Published August 29, 2014 9:45 am

Security breach • Employee on break had left door unlocked.
This is an archived article that was published on sltrib.com in 2014, and information in the article may be outdated. It is provided only for personal research purposes and may not be reprinted.

The Utah Capitol's executive office building normally is locked and secure, so Utah Highway Patrol troopers on Friday were briefly mystified about just how a bloodied drunk man ended up inside.

UHP Sgt. Todd Royce said the "breach of security" was discovered about 4:30 a.m. Friday when a janitor came upon the 24-year-old Layton man, lying semi-conscious near a stairwell in the sixth floor lobby of the State Office Building.

Troopers, who are charged with security of the Capitol grounds, didn't get much help from the sodden intruder in figuring out how the breach occurred: he was too inebriated to remember.

All that seemed certain was that the man had attended Thursday night's Idaho State-Utah football game, as he was found in possession of a game pass.

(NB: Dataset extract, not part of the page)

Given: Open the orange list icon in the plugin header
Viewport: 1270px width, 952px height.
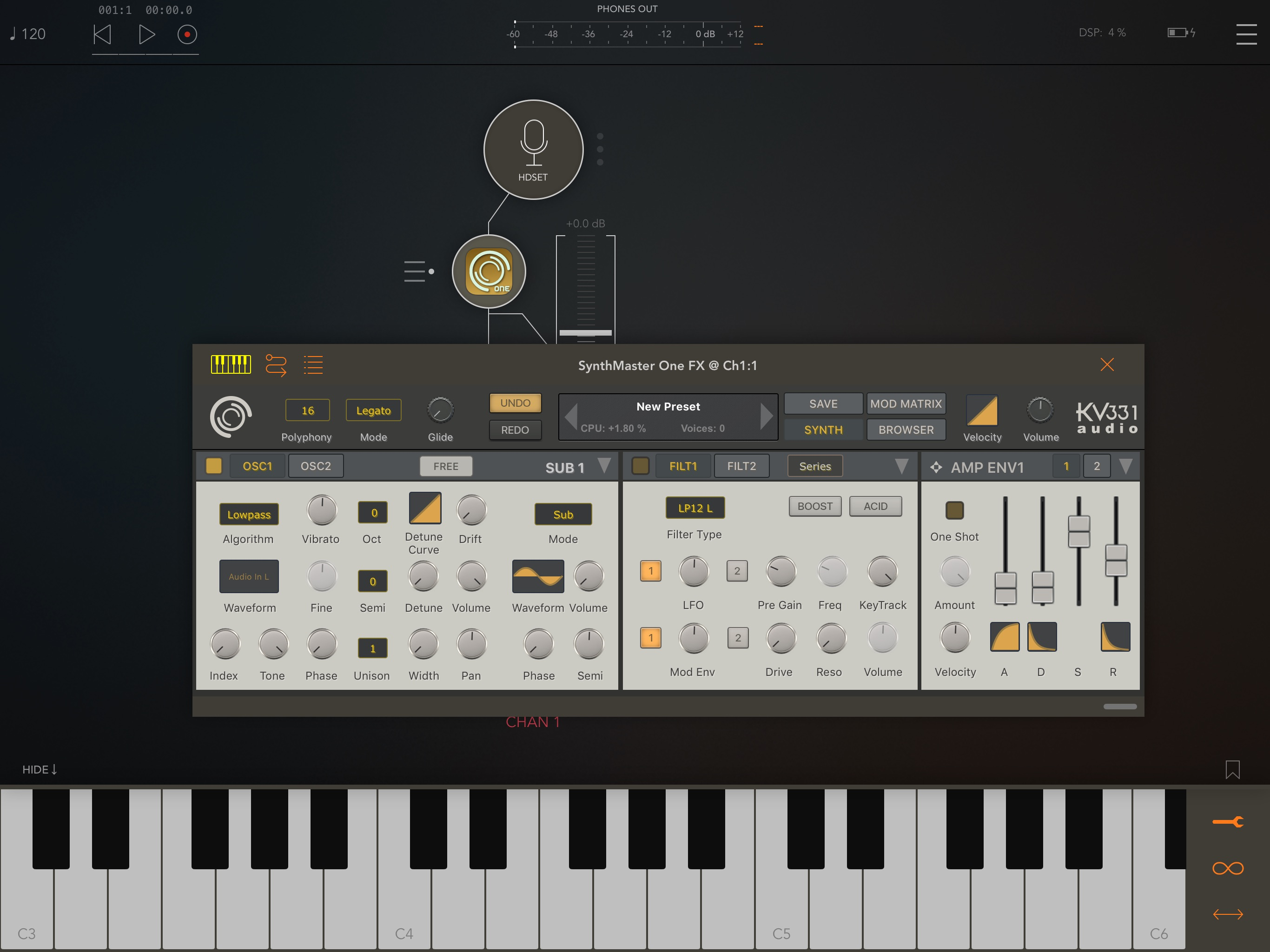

UHP also believes he may have been dropped off by a cab.

At any rate, Royce said that by late Friday morning UHP had solved the case after reviewing security camera video feeds.

"About 1 a.m. [Friday] a trooper doing his rounds up there had checked the door and secured it, but shortly thereafter a [building] employee left on break through the door," he said. The door was apparently left unlocked for about 30 minutes.

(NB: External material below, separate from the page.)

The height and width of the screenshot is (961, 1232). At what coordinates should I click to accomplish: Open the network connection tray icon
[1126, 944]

"We think [The intruder] just happened to come along and find an open door as he was trying to find a place to get in out of the elements," Royce said.

The man was checked out by paramedics, treated for a superficial facial wound and released to his father pending charges likely to include public intoxication and trespassing.

The incident will result in a reminder for the building's employees from their managers about making sure they lock doors as they leave.

"We take our security for the Capitol complex very seriously," Royce said. "This was a breach of security, and it led to a review and [commitment to] better practices in the future."